In the last ICD-10 column’s topic on Organizational Readiness to begin your ICD-10 Transition, I referred to the ICD-10 Project as a “maze.” This reference was a high-level statement about putting a Project Team into place and getting buy-in from all stakeholders. With change management strategy comes the need for education. Everyone must understand both why a change is happening and what it means for them. Author Peter Block eloquently speaks of this notion in his writings on organizational change management and building a communal consensus among everyone in the system.
Two educational points need to be conveyed as your Project gets underway:
Staff at every level do better with change when they are given the context for why they are being asked to do things differently.
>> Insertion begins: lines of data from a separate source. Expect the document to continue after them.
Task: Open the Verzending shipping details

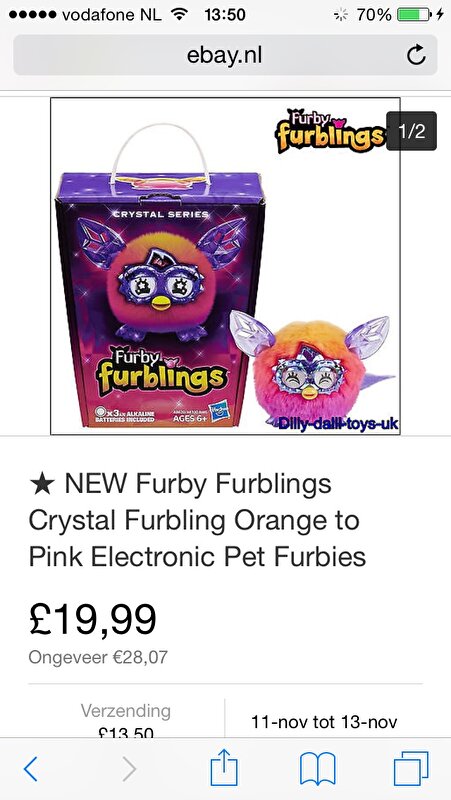Action: tap(126, 720)
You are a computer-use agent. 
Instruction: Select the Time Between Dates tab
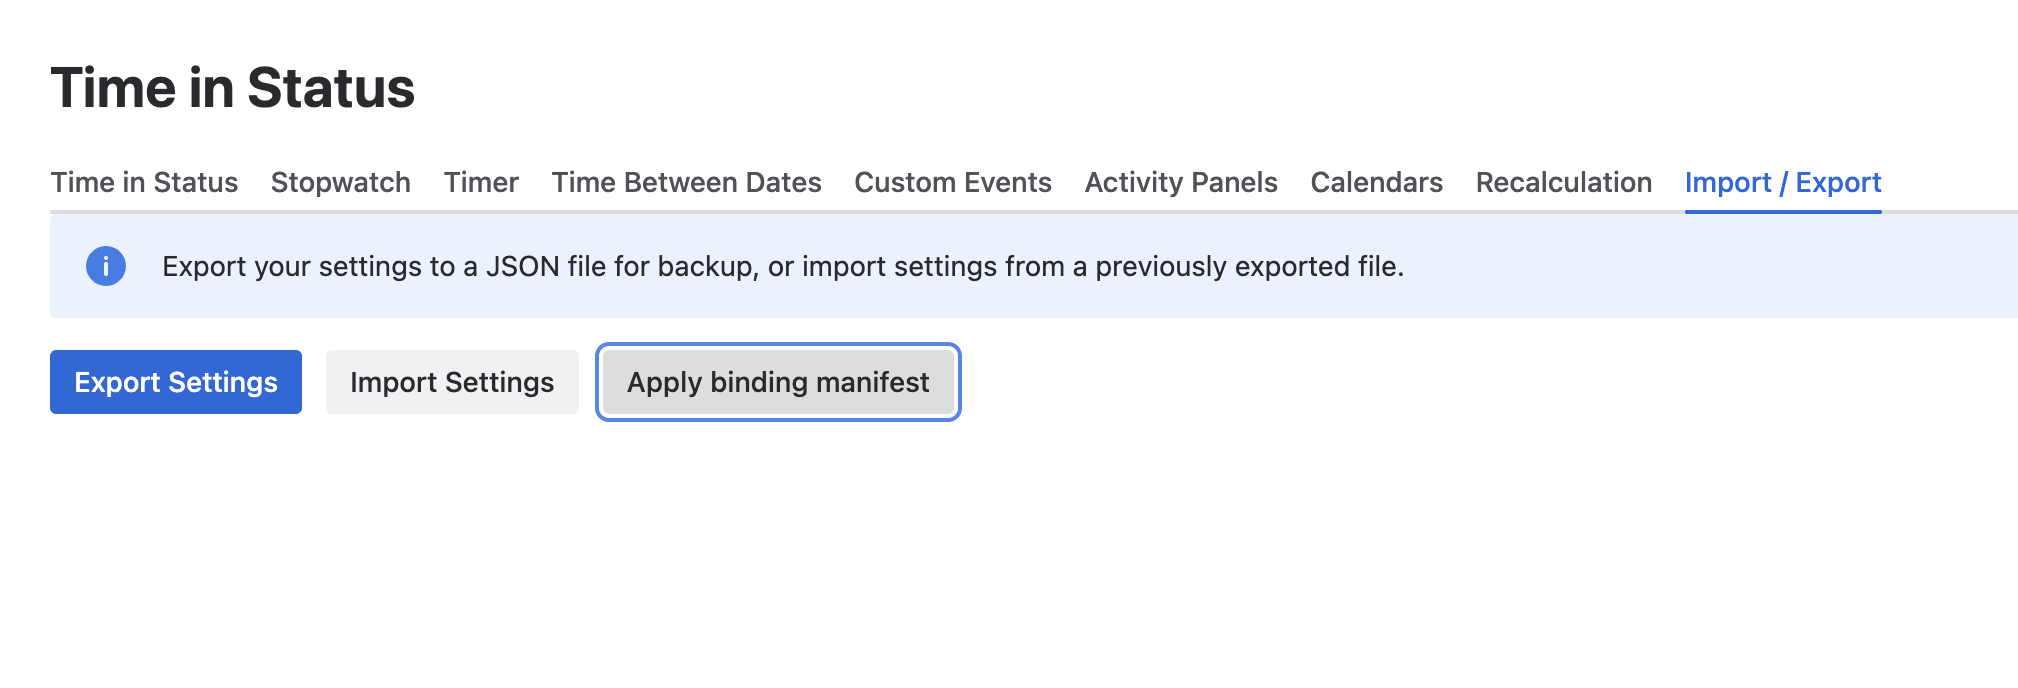click(686, 182)
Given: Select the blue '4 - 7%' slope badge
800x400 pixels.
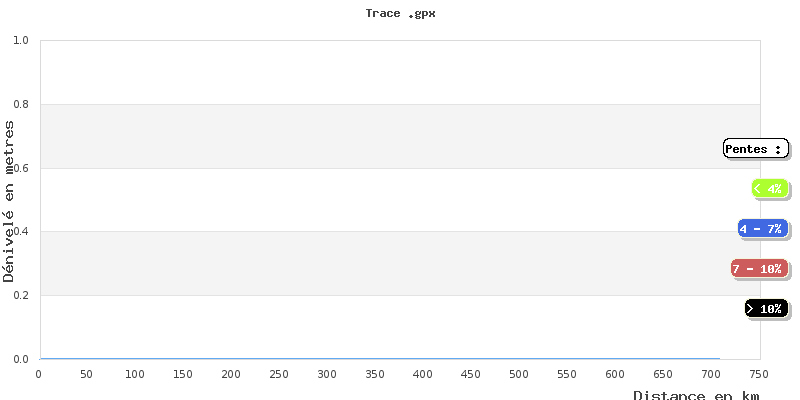Looking at the screenshot, I should (762, 229).
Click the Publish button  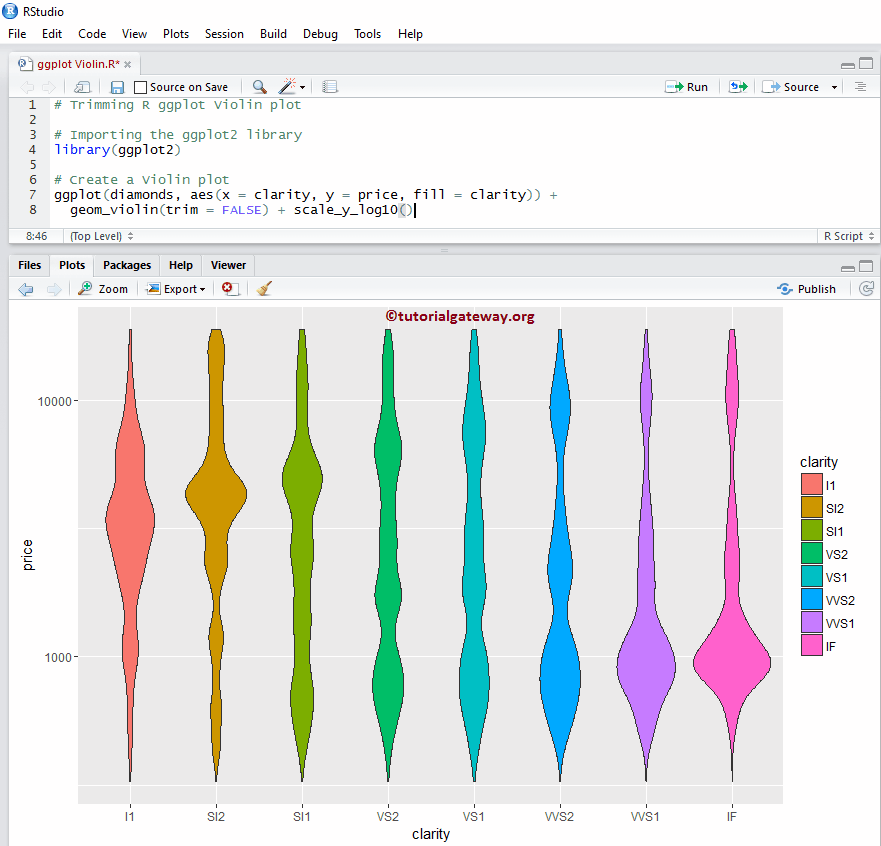click(x=806, y=288)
The context for the ICD-10 transition can be explained in the following manner: The ICD-10 (International Classification of Diseases, Tenth Version) was published by the World Health Organization (WHO) in 1994 and has already been in use by most countries of the world. The USA is one of the last countries to adopt the ICD-10. According to the WHO, the ICD “… is the standard diagnostic tool for epidemiology, health management and clinical purposes. This includes the analysis of the general health situation of population groups.” Epidemiology tells us that a certain percentage of the population suffers from mood disorders, chemical use, or other conditions. This information is critical to the advancement of how we treat and study mental illness and substance use.
We have no choice but to change in order to keep to our mission and commitment to providing the right treatment, at the right time, in the most effective manner. The ICD-10 accommodates the need to integrate behavioral and physical health across all sectors of healthcare.
The ICD-10 is very detailed and complicated. Most clinicians are not used to thinking twice about a diagnostic code they assign to a consumer, what happens next, or the role of diagnosis codes in the revenue cycle. That is because they are used to using the DSM-IV-TR: that numbering system aligned very nicely with the previous version of the ICD, the ICD-9. ICD-10 coding is very different and everyone will have to learn the new coding system, the alpha-numeric logic, and increased digit capacity of the codes which multiplies the choice of a diagnosis from 1 code to potentially 15 options in the ICD-10.
Getting from the old numeric system to the new, expanded system is no easy task. “Crosswalks” help, but the bottom line will involve clinical judgment in order to support the very specific code assigned. With software programs scanning your claims and audits on the increase as a result, assigning a general diagnosis (“other specified”) will not work anymore. Among the details that will need to be taught and conveyed to staff are: how to get from the DSM-IV-TR code to the new ICD-10 code, how and when the DSM-5 is involved, and choosing a very specific diagnosis that will be required by the ICD-10. For example, one diagnostic code for Primary Insomnia in the DSM IV TR now has an option of 6 different codes and other qualifiers in the ICD-10 (F51.0 section). The ICD-10 Substance Use codes are overwhelmingly complicated.
This will be tedious. Understanding the details will enable your organization to position itself for the Transition, defend your clinical documentation and billing practices, and ultimately, be in compliance with the ICD-10 Transition mandated for October 1, 2014.